Show HN: Build progressively enhanced reactive HTML apps using Go and Alpine.js
127 points| realrocker | 2 years ago |livefir.fly.dev
The Fir toolkit is designed for Go developers with moderate html/css & js skills who want to progressively build reactive web apps without mastering complex web frameworks. It includes a Go library and an Alpine.js plugin.
How it works ?
On receiving user-interactions the fir server re-renders html templates and sends it over the wire where the fir client library selectively updates the changed areas.

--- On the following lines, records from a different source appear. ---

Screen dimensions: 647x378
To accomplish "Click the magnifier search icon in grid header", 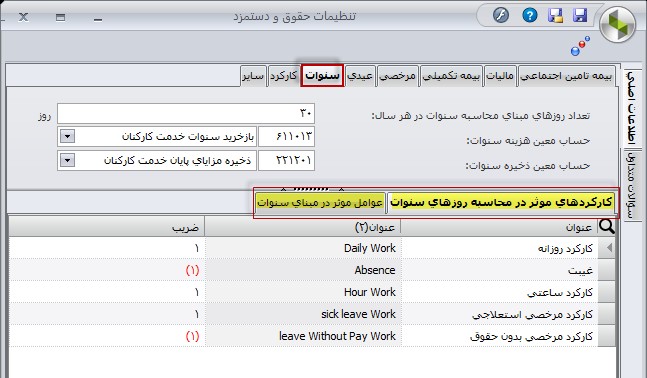I will click(606, 226).
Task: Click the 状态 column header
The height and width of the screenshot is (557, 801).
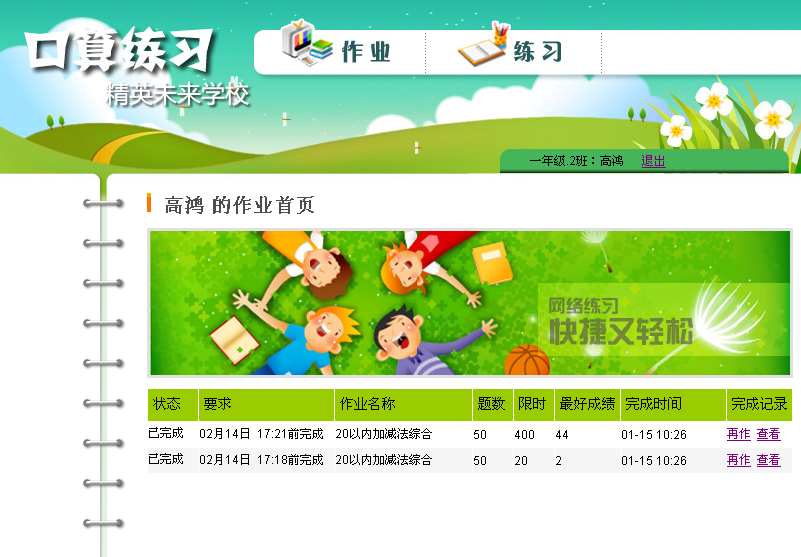Action: pyautogui.click(x=167, y=405)
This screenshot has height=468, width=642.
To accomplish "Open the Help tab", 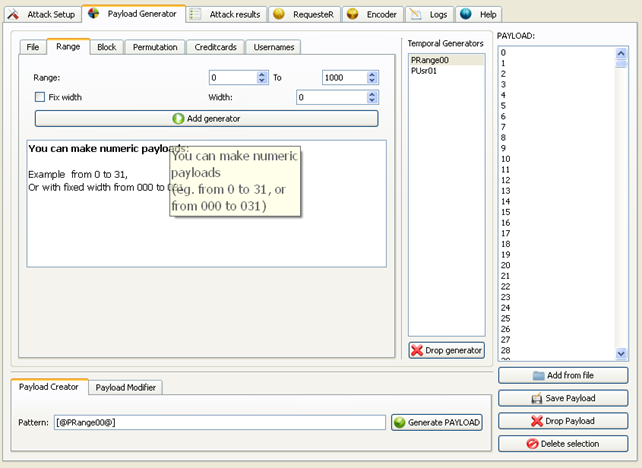I will tap(479, 14).
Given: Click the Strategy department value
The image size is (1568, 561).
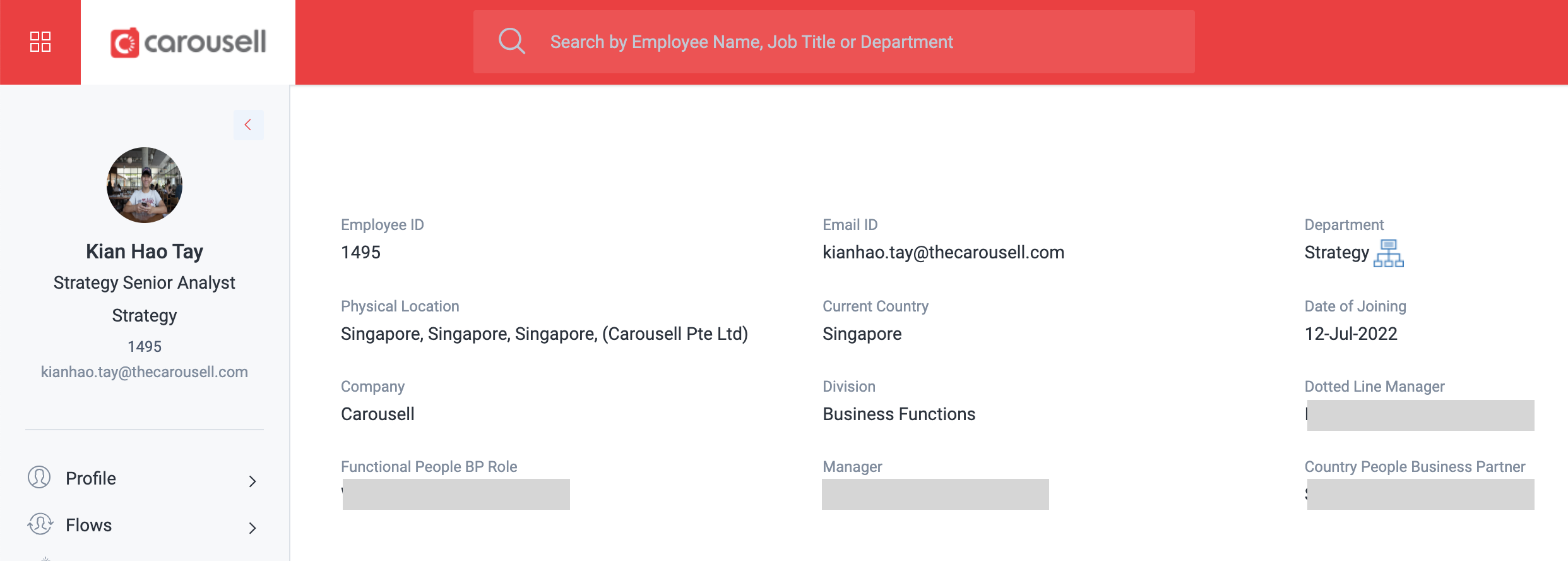Looking at the screenshot, I should click(x=1336, y=253).
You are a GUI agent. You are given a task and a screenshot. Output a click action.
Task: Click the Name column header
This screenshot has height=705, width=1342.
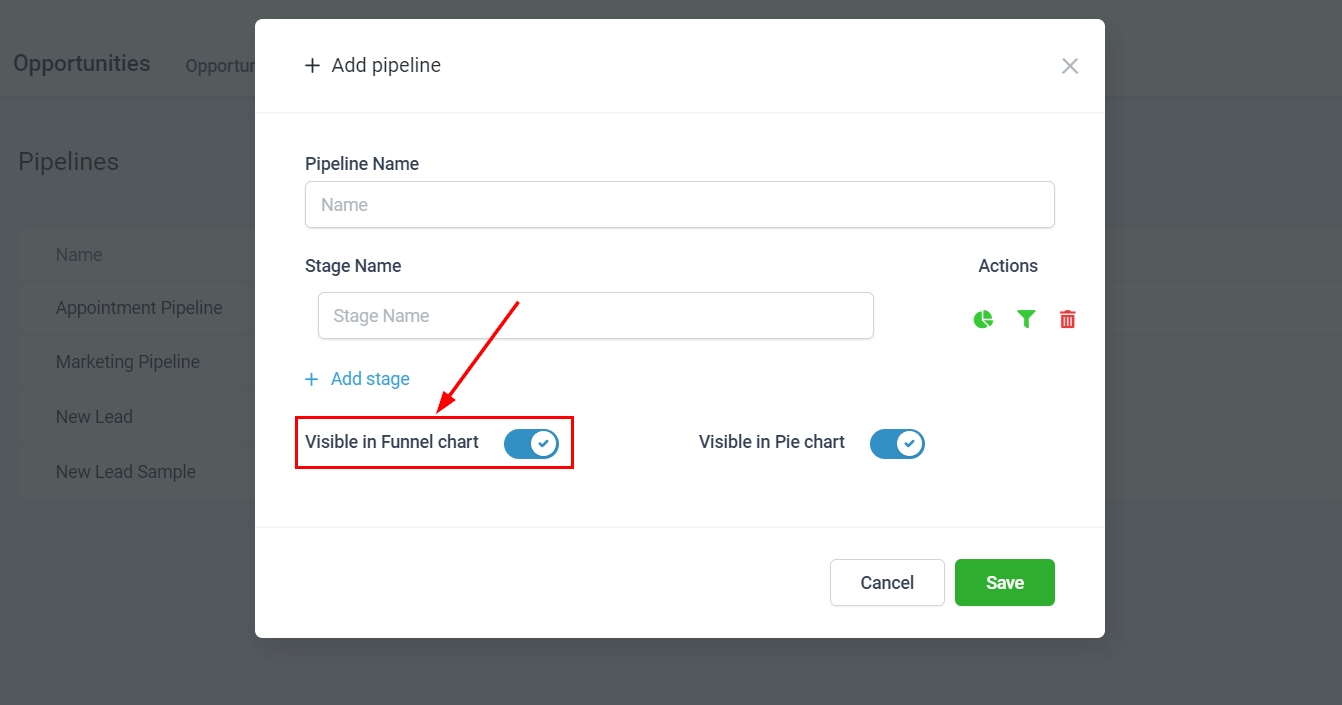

When a user event is received by a Fir route, an array of html templates are rendered on the server and returned as an array of DOM events to the browser. The DOM events are consumed by the alpinejs plugin and dispatched within the DOM where listeners attached to elements can use the event to update the DOM.
See the demo and quickstart here: https://livefir.fly.dev/
ajd1988|2 years ago
How does Fir handle more complex scenarios such as nested components, handling form submissions with client-side validation, and integrating third-party APIs or libraries?
Does the toolkit offer any built-in functionality or guidelines for handling these cases, or is the developer expected to handle them using custom code and Alpine.js plugins?
Also the site is super slow!
realrocker|2 years ago
[edit] This is still a work-in-progress so I will certainly add better guides and documentation moving forward. Although its good to get feedback that this approach might be interesting for at least some people.
fshr|2 years ago
realrocker|2 years ago
kindofabigdeal|2 years ago
lormayna|2 years ago
This is a very simple and clean Go templating library.
jakelazaroff|2 years ago
There are plenty of valid criticisms of React/etc, but the one thing they got really really right was making "templates" be normal functions that return a data structure representing the HTML. Logic is way less awkward, no global variables spanning partials in different files and it's impossible to write incorrectly nested markup. I really wish backend-only frameworks would steal that idea.
whiddershins|2 years ago
Or is it because I first clicked the full reload example several times?
iOS
realrocker|2 years ago
quickthrower2|2 years ago
Anyway I am lazy, so I would probably just use HTMX boosting:
realrocker|2 years ago
htmx is great!
mcspiff|2 years ago
examplary_cable|2 years ago
[1] ilse.ink/components(It's not ready yet)
TigerTeamX|2 years ago
ilse.ink/components didn't work. Could you post a link to it?
msolberg|2 years ago
I ended up packaging my frontend in an nginx container and using that same nginx container as a proxy for the backend but the whole time I thought maybe this small project would be easier if everything was served by go.
Will definitely keep an eye on this for future stuff.
cyneox|2 years ago
But I think for future projects I might use HTMX + Tailwind.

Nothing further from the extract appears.